Infine, la presenza italiana in Cina resta debole: vi è destinato il 2,6% delle vendite all’estero, contro il 6,8% di quelle tedesche. Anche se, nonostante le difficoltà incontrate nei rapporti economici e politici con la Cina nell’ultimo triennio, le vendite italiane hanno registrato un aumento robusto (di oltre un quarto, in valore) e nettamente maggiore rispetto a quelle tedesche.

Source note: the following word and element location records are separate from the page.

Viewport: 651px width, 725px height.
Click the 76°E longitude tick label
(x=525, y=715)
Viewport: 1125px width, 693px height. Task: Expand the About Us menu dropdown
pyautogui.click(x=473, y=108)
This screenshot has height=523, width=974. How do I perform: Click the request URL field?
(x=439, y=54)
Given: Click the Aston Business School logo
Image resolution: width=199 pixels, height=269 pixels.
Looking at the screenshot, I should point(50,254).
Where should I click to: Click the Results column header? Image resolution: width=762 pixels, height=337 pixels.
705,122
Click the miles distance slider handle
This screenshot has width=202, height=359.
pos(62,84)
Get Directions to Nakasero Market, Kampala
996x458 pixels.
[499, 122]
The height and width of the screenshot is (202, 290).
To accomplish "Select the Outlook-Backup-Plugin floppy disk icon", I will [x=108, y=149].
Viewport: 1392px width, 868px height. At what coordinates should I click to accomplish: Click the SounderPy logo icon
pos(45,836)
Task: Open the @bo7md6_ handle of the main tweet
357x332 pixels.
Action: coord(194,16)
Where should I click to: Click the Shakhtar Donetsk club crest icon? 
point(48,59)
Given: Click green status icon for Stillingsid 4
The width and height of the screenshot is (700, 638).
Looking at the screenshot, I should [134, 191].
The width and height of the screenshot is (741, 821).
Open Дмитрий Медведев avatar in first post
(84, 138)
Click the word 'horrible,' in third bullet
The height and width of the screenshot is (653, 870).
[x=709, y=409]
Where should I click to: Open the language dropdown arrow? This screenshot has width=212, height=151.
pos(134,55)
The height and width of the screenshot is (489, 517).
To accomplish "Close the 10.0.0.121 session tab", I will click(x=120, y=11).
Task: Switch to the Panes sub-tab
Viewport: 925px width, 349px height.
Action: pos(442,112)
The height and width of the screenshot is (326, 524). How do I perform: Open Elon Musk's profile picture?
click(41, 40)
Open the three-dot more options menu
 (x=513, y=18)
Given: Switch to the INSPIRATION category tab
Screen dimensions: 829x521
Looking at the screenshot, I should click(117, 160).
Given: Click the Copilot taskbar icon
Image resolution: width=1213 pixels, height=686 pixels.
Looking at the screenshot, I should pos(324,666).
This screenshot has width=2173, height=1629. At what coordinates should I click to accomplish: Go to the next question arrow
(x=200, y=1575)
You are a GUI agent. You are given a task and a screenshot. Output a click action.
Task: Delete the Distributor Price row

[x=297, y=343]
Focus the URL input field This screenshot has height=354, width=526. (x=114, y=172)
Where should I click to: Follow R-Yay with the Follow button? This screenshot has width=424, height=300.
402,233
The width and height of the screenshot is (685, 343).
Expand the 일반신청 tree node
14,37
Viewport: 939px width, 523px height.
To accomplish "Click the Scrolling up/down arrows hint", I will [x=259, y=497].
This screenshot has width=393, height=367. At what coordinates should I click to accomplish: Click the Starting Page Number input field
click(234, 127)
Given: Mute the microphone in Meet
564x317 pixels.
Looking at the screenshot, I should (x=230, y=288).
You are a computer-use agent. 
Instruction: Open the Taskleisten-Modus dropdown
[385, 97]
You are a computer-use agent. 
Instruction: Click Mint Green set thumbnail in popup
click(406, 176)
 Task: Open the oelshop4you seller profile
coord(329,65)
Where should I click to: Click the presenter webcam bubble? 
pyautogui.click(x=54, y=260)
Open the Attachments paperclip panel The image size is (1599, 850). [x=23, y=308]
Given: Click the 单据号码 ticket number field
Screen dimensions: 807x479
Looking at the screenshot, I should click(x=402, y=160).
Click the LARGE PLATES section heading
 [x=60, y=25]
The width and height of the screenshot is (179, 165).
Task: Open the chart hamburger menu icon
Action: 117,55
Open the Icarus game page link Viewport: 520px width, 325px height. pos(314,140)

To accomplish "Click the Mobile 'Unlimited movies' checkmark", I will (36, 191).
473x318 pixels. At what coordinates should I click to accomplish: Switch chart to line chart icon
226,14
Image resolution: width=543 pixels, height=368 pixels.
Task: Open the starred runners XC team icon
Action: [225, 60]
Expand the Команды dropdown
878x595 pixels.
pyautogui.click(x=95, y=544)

In conclusione, l’export italiano si è dimostrato più dinamico di quello tedesco e francese, in quasi tutti i settori e mercati di destinazione. Questo miglioramento è legato in larga parte a fattori strutturali, come il rafforzamento della base manifatturiera, la posizione diversificata tra prodotti e lungo le supply chain e un generale miglioramento della qualità dei prodotti. Un ruolo significativo ha giocato anche la competitività di costo che però, quest’anno e il prossimo, potrebbe non fornire lo stesso contributo positivo. Infatti, sebbene i prezzi dell’energia siano scesi considerevolmente, rimangono ben più alti di quelli registrati fino a inizio 2021 e soprattutto molto più di quelli sperimentati in altri paesi, come ad esempio Stati Uniti, Cina, Giappone. Poiché il riequilibrio del cambio euro-dollaro non riuscirà a fornire il sostegno che ha offerto nel 2022 è ragionevole attendersi un peggioramento della competitività di costo. Peraltro, verranno gradualmente meno anche i sostegni pubblici legati all’aumento dei prezzi dell’energia che avevano contribuito positivamente alla competitività delle imprese.